____ Texto proporcionado

Si miramos de frente el puerto, en la orilla derecha vemos cómo la ladera cae suavemente con sus construcciones disimuladas entre palmeras y cipreses; a la izquierda, un escarpe rocoso se levanta abrupto sobre las aguas. Este último fue el emplazamiento que escogían los distintos pobladores de la isla, ya que la altura garantizaba una ventaja sobre los visitantes indeseados.
Maó ofrece al visitante todos los contrastes que éste quiera captar: desde la estampa serena de la ciudad blanca posada en lo alto hasta la algarabía del muelle de Levante repleto de tiendas y restaurantes; del comercio de calidad de las calles que rodean la plaza de la Explanada a la tranquilidad misteriosa de los claustros de sus iglesias, y a la soledad de las calles que bajan hacia el puerto entre escaleras y cuestas y tapias blancas enjaezadas con buganvillas de colores.

________

▶ Objetivo 1: Reescriba de forma más breve el párrafo del texto sobre Maó que comienza con «Si miramos de frente el puerto», conservando sus datos principales.
▶ Objetivo 2: Según el texto sobre Maó, ¿qué muelle está repleto de tiendas y restaurantes?

____ Material proporcionado

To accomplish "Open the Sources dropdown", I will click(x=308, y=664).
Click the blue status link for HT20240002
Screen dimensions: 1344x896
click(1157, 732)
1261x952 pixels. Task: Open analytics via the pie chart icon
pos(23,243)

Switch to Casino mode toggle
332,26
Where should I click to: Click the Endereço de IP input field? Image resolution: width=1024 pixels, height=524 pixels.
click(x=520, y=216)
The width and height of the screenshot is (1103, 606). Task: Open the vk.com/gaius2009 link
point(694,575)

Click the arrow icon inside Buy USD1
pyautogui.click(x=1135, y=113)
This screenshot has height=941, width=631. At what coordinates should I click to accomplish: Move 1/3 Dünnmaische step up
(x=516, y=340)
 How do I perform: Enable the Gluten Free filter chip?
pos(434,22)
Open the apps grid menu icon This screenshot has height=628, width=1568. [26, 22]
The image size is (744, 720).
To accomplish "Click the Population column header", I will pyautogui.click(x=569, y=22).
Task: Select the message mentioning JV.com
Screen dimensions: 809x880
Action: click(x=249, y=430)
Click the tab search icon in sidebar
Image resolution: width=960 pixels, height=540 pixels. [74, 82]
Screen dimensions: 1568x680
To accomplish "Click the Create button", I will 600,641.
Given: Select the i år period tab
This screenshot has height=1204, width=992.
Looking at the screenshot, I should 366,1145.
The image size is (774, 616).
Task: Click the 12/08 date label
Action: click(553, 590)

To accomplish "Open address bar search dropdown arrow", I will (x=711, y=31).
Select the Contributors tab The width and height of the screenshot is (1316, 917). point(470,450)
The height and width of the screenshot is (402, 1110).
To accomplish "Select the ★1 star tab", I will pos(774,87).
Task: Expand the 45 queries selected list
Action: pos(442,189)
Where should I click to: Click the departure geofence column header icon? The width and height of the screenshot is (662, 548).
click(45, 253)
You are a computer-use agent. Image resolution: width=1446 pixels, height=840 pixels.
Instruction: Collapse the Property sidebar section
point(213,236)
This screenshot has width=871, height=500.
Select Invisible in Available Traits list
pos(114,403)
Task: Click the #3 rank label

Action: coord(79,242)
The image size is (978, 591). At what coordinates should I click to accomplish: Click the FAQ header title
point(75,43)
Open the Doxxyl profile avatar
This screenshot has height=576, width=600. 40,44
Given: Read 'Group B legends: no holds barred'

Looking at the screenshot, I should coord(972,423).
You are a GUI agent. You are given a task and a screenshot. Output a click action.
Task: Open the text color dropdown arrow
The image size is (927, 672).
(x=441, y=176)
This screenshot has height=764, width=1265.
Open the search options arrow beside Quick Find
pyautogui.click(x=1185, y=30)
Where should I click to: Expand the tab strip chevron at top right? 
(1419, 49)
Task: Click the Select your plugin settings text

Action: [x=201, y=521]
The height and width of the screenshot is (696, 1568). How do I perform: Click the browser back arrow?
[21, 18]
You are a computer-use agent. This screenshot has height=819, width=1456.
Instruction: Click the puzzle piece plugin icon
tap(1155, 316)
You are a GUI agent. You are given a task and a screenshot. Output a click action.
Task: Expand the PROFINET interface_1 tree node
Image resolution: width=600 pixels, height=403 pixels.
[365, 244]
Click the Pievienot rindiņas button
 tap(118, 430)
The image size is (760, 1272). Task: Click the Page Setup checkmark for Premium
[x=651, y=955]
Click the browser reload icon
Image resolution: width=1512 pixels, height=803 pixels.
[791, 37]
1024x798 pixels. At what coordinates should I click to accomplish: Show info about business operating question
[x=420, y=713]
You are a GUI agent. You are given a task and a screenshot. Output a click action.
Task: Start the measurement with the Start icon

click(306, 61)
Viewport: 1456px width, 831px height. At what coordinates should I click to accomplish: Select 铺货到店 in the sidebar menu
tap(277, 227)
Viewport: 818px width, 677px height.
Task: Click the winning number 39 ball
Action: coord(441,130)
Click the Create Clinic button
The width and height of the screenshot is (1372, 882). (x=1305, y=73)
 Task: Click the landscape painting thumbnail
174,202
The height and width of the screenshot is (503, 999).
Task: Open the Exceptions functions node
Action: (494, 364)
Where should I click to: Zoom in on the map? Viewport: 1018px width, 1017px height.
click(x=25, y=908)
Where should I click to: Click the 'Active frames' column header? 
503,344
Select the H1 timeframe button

________

▶ Respuesta 1: Mirando el puerto de frente, la orilla derecha desciende suavemente con construcciones ocultas entre palmeras y cipreses, mientras que la izquierda es un escarpe rocoso que se alza abrupto sobre el agua. Los distintos pobladores de la isla eligieron este escarpe para asentarse, porque su altura les daba ventaja frente a los visitantes indeseados.

▶ Respuesta 2: El muelle de Levante.